The First International Mini-Symposium on Methionine Restriction and Lifespan

It has been 20 years since the Orentreich Foundation for the Advancement of Science, under the leadership Dr. Norman Orentreich, first reported that low methionine (Met) ingestion by rats extends lifespan. Since then, several studies have replicated the effects of dietary methionine restricted (MR) in delaying age-related diseases.

We report the abstracts from the First International Mini-Symposium on Methionine Restriction and Lifespan held in Tarrytown, NY, September 2013. The goals were (1) to gather researchers with an interest in MR and lifespan, (2) to exchange knowledge, (3) to generate ideas for future investigations, and (4) to strengthen relationships within this community. The presentations highlighted the importance of research on cysteine, growth hormone (GH), and ATF4 in the paradigm of aging. In addition, the effects of dietary restriction or MR in the kidneys, liver, bones, and the adipose tissue were discussed.

The symposium also emphasized the value of other species, e.g., the naked mole rat, Brandt's bat, and Drosophila, in aging research.

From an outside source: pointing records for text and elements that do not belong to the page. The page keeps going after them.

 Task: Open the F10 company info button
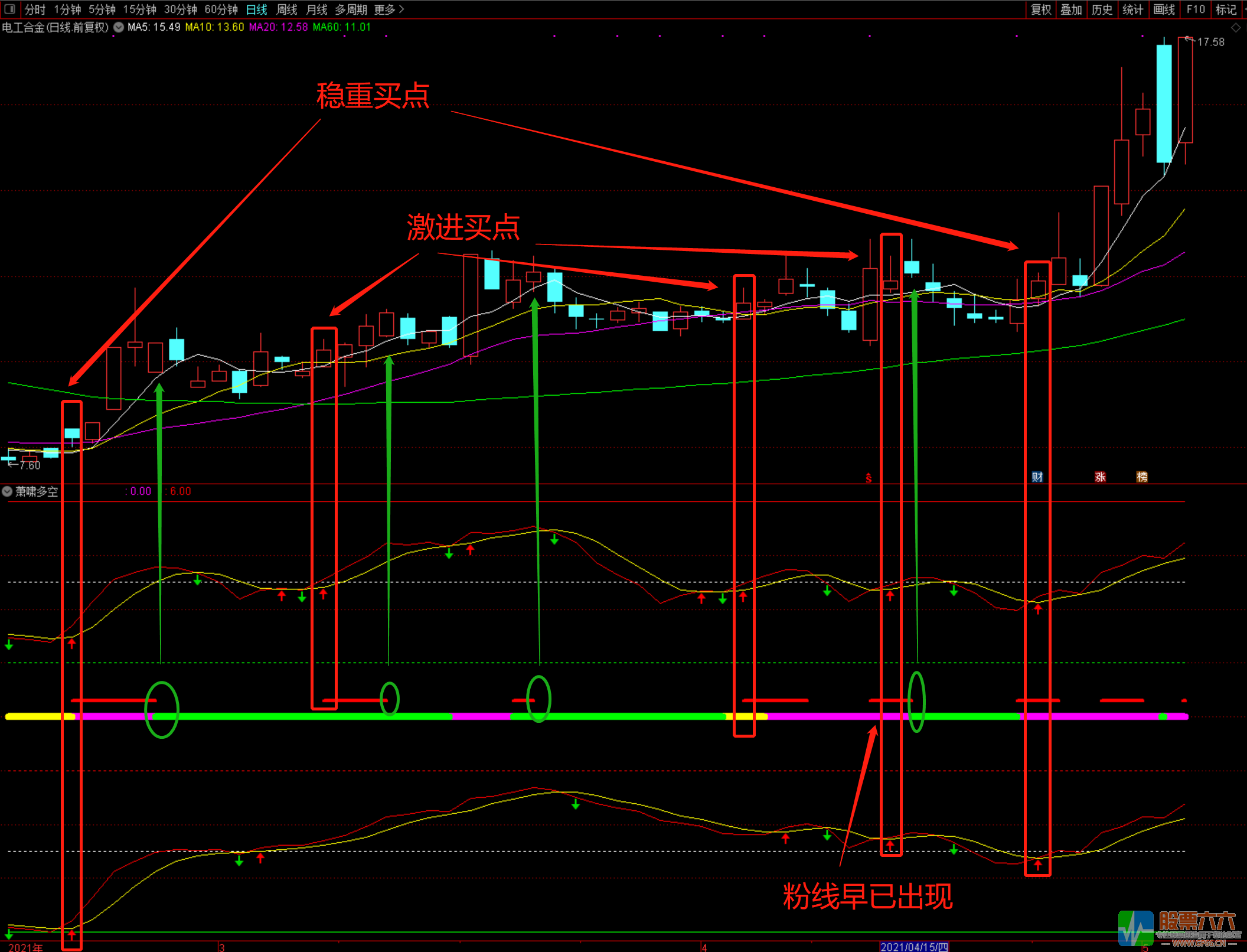click(x=1195, y=9)
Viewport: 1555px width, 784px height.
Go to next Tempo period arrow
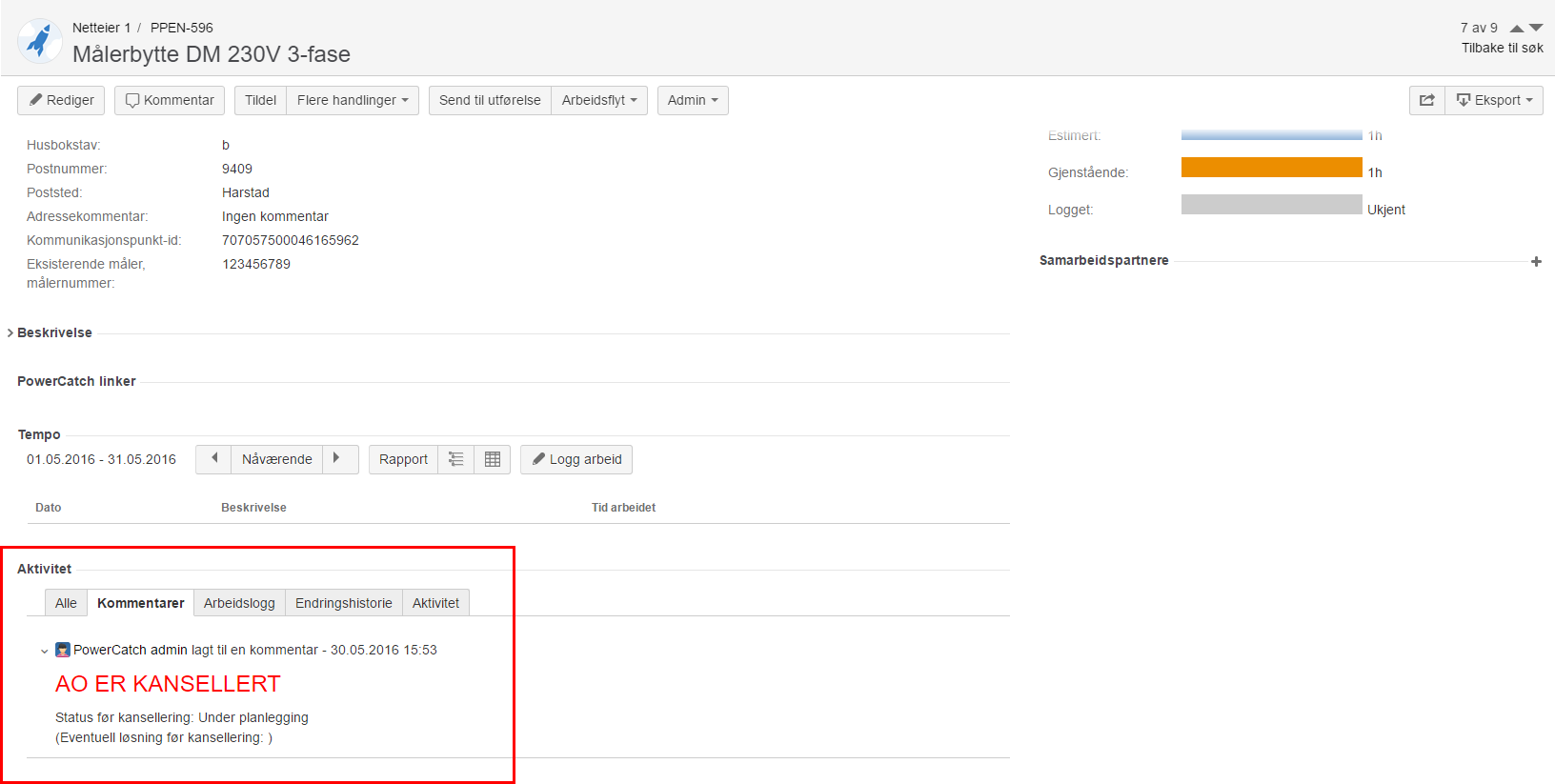click(x=337, y=459)
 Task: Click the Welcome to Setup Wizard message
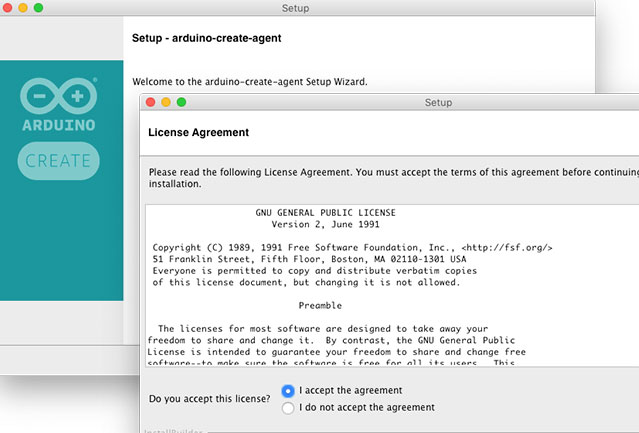pyautogui.click(x=250, y=82)
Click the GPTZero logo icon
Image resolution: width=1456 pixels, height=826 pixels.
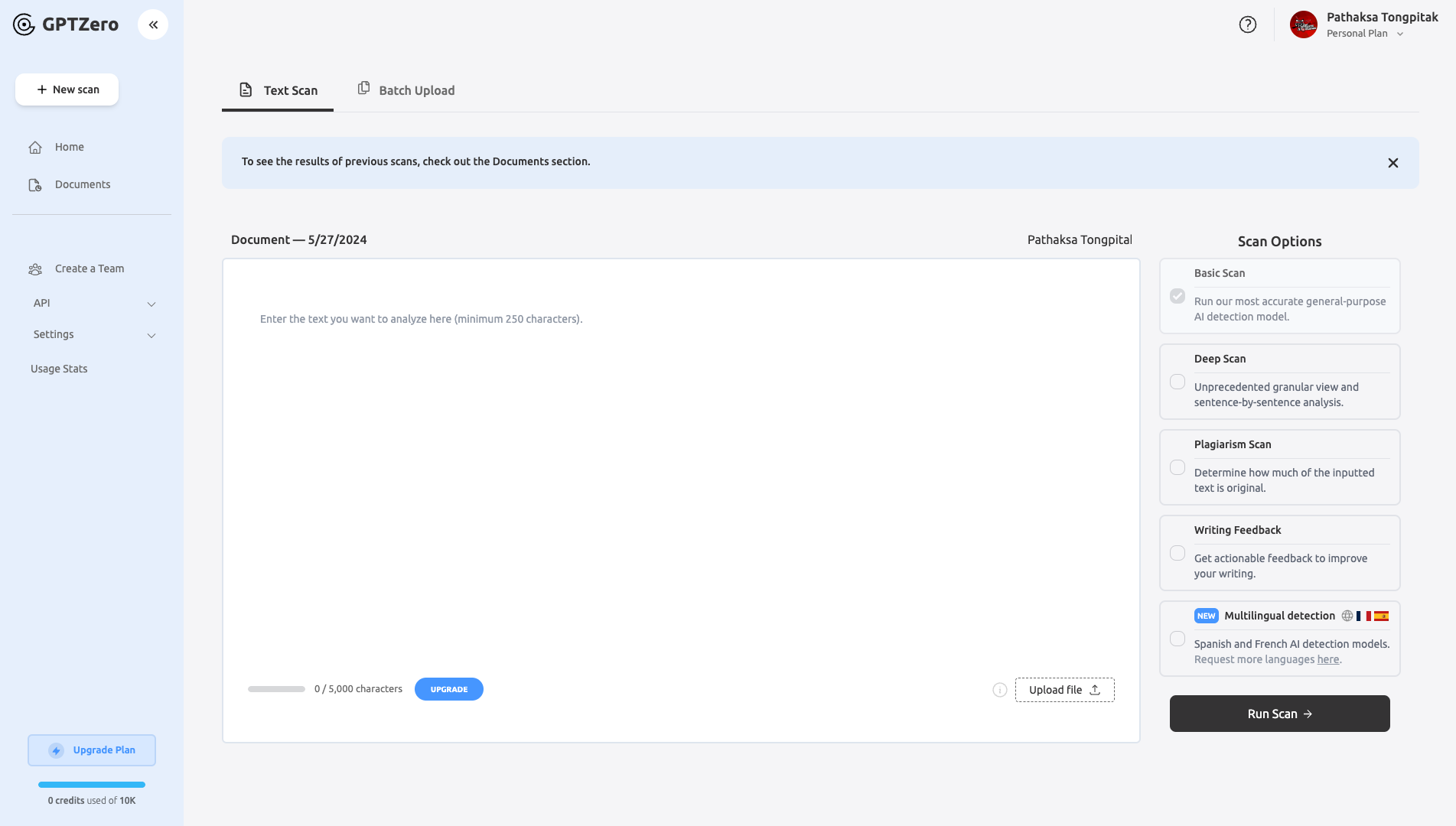(24, 24)

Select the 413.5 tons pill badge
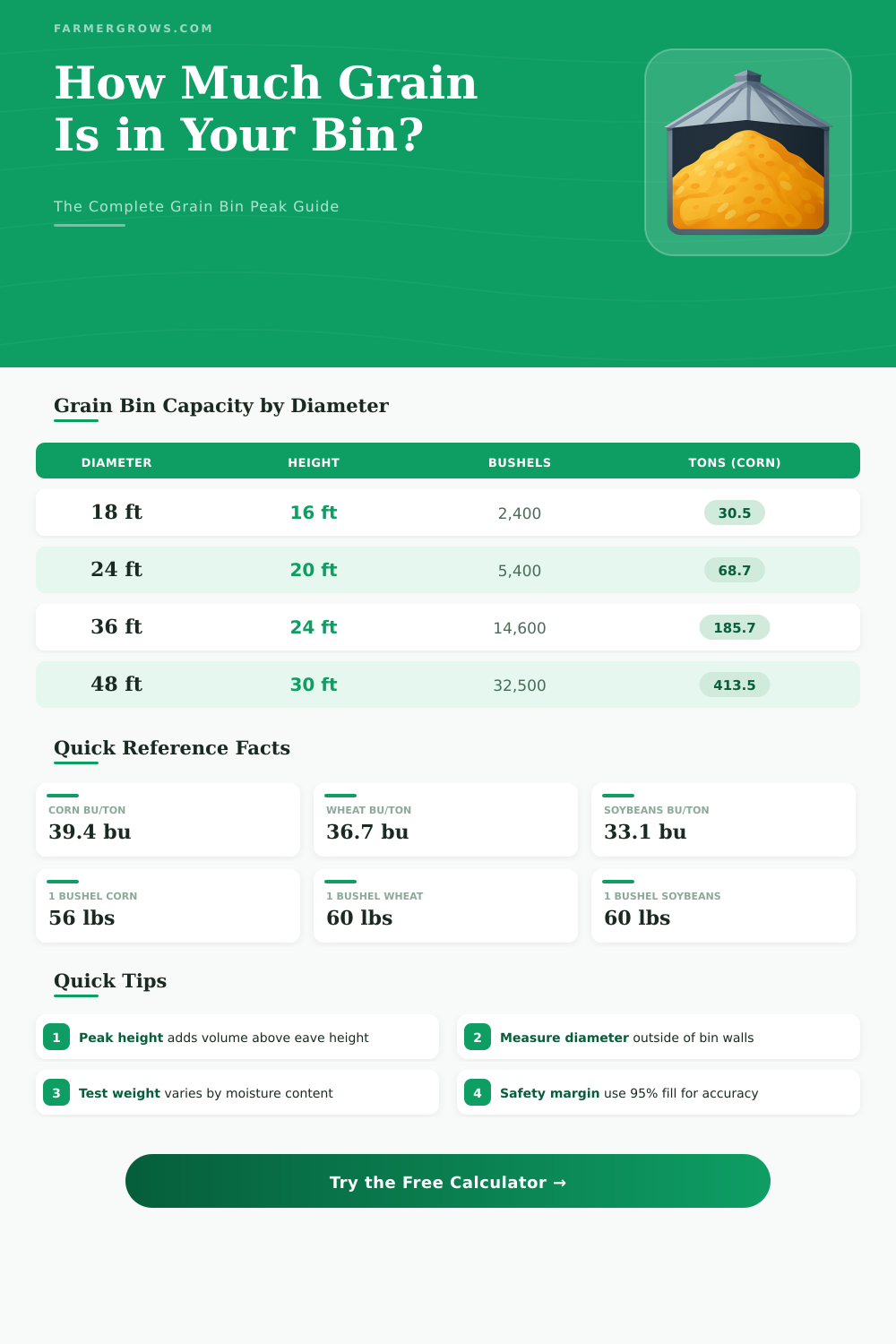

Overall, the symposium consolidated scientists with similar research interests and provided opportunities to conduct future collaborative studies.

Among the presentations discussed is one of the only studies on methionine restriction in humans I've seen, preliminary and brief as it was. It is worth noting in passing that in comparison to the mild reduction in methionine here, rodent life span studies on methionine restriction tend to cut down methionine levels in the diet by a much larger proportion.

Previous findings in rodent models that dietary MR increases maximum lifespan and reduces the development of aging-related impairments suggest that MR may have important implications as a preventive or therapeutic strategy in humans. However, to date, there have been few studies aimed at translating these pre-clinical findings to the clinic.

To this end, we conducted a short-term controlled cross-over feeding study of MR in healthy adults. This study consisted of two isocaloric diet groups (control and 86% MR). Our objectives were to determine the feasibility of feeding an MR diet and to assess the effects of MR on relevant blood biomarkers. The study was conducted with 12 healthy adults and consisted of two 3-week experimental feeding periods with a 2-week washout. The MR diet was well-tolerated by all subjects with no negative side-effects reported.

Decreases in plasma levels of Met (22%) and cysteine (15%) were observed in the MR group after 3 weeks. MR significantly decreased plasma total cholesterol (15%), LDL (23%), and uric acid (25%), but had no effects on leptin, adiponectin, IGF-1, or glutathione.

Altogether, these findings demonstrate the feasibility of a MR diet in humans and indicate that MR has significant short-term effects on blood lipids similar to those observed in laboratory animal models. In addition, the lack of effects on blood adipokines and glutathione are consistent with more recent laboratory findings that indicate that restrictions in both Met and Cys may be required for the full range of beneficial effects on adipokines and longevity.